HI! I have always wanted a few hens as pets, and I found out (4 days ago) that my town changed its laws regarding homesteading. Since then I have been researching starting a tiny flock. 

My first dumb newbie question is about putting the chickens to bed at night. I know they spend time either in a pen or freeranging during the day, since i live in a plat they will need to be penned. 
Is it super important that I be there at dusk to latch the pen, or is it something I can do whenever I get home for the night? My work hours might not allow me to be home when the sun goes down....


----------



## BigECart (Jul 12, 2012)

I live in the Deep South so will not be building a coop. That means that their pen needs to be predator proof. While I plan on pasturing (free range with Electronet fencing), I plan on making the pen large enough for days when they are stuck in their pens (vacations, coming home late, etc). I would think something similar might work for you.


----------



## starsevol (Jan 11, 2013)

BigECart said:


> I live in the Deep South so will not be building a coop. That means that their pen needs to be predator proof. While I plan on pasturing (free range with Electronet fencing), I plan on making the pen large enough for days when they are stuck in their pens (vacations, coming home late, etc). I would think something similar might work for you.


My plan is to have a coop and a nice big run for them for the days I will be working. If they put themselves to bed I can always check them as soon as I get home and latch the coop if need be, just not sure if that will work, as I have never kept chickens before! I also plan to get a nice tractor pen with predator protection to be moved all over the yard on days I have off, or for a few hours here and there on days I don't work too many hours. 
I am also planning on buying or building a coop and pen large enough for 6-8 birds, but only starting off with 3. That way they have plenty of room, and when their egg production goes down I can add more. Also I feel better "learning the ropes" on a smaller number. The law states that I can have as many as 12.

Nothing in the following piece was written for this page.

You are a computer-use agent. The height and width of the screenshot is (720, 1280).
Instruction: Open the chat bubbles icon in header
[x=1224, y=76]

I am reading everything I can even though I won't be getting them until May at the earliest. And am stuck between Rhode Island Reds, Buff Orpingtons, Plymouth Rocks, Americaunas and Black Australopes. 
Or do I want bantams.........


----------



## kaufranc (Oct 3, 2012)

We lock our chickens up at night when we get home. They put themselves to bed and we go up afterwards and tuck them in for the night! We keep a radio on talk station 24hrs a day just to keep predators at bay. We have never had an intruder at night .


----------



## rwilly (Nov 11, 2012)

They will put themselves to bed at night. 
All you have to do is lock the door behind them whenever you get the chance so predators wont get them. I like to do it as soon as they are in and on the perches so the nocturnal predators don't have chance to get there before me.


----------



## Sundancers (Jun 20, 2012)

A new hen in a new coop may take a few days to get the hang of where to sleep. You may need to keep them in the coop for a little while or put them on the roost at night. Then again they may go right to it. 

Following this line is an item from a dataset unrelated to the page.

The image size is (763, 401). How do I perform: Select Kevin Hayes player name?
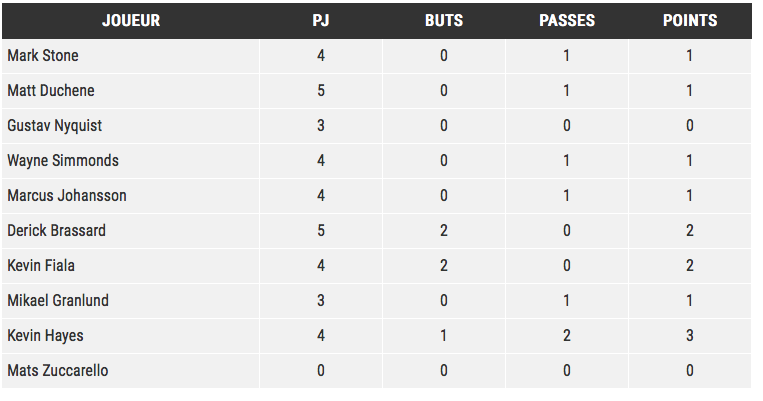point(45,336)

I've had it happen both ways but at any rate after a few days/nights they will get it.

Best of luck.


----------



## kimberley (Sep 8, 2012)

austrolorps are a good one to start with. not so messy as bigger birds and quite docile. record breakers for egg laying. start with 5 would be better.


----------



## starsevol (Jan 11, 2013)

kimberley said:


> austrolorps are a good one to start with. not so messy as bigger birds and quite docile. record breakers for egg laying. start with 5 would be better.


Thank you everybody, I can't wait to start this adventure!!
I also plan on clicker training them so I can recall them during free range (only free ranging under my direct supervision of course). 
Kimberly, I don't know about 5...there is only the 2 of us here and that would be alot of eggs!! 

I am definately looking into astrolorps though even though I think I will be at the mercy of what breeds people have for sale around here when I am ready. (Hurry up May!)


----------



## asuitmommy (Jan 13, 2013)

We have a coop with a 10 by 20 run with 5 hens and a roo, we predator proofed the run bye enclosing it in weld wire and burying rebar for the digging predators we've had our flick for about a year now and they have done just fine we don't close the coop or anything cuz the predators can't get in anyways so out chickens come and go as they please


----------



## asuitmommy (Jan 13, 2013)

asuitmommy said:


> We have a coop with a 10 by 20 run with 5 hens and a roo, we predator proofed the run bye enclosing it in weld wire and burying rebar for the digging predators we've had our flick for about a year now and they have done just fine we don't close the coop or anything cuz the predators can't get in anyways so out chickens come and go as they please


Sorry bout the typos, thts auto correct for ya


----------



## starsevol (Jan 11, 2013)

Gotta love auto correct! LOL


----------



## piglett (Jun 21, 2012)

starsevol said:


> Thank you everybody, I can't wait to start this adventure!!
> I also plan on clicker training them so I can recall them during free range (only free ranging under my direct supervision of course).
> Kimberly, I don't know about 5...there is only the 2 of us here and that would be alot of eggs!!
> 
> I am definately looking into astrolorps though even though I think I will be at the mercy of what breeds people have for sale around here when I am ready. (Hurry up May!)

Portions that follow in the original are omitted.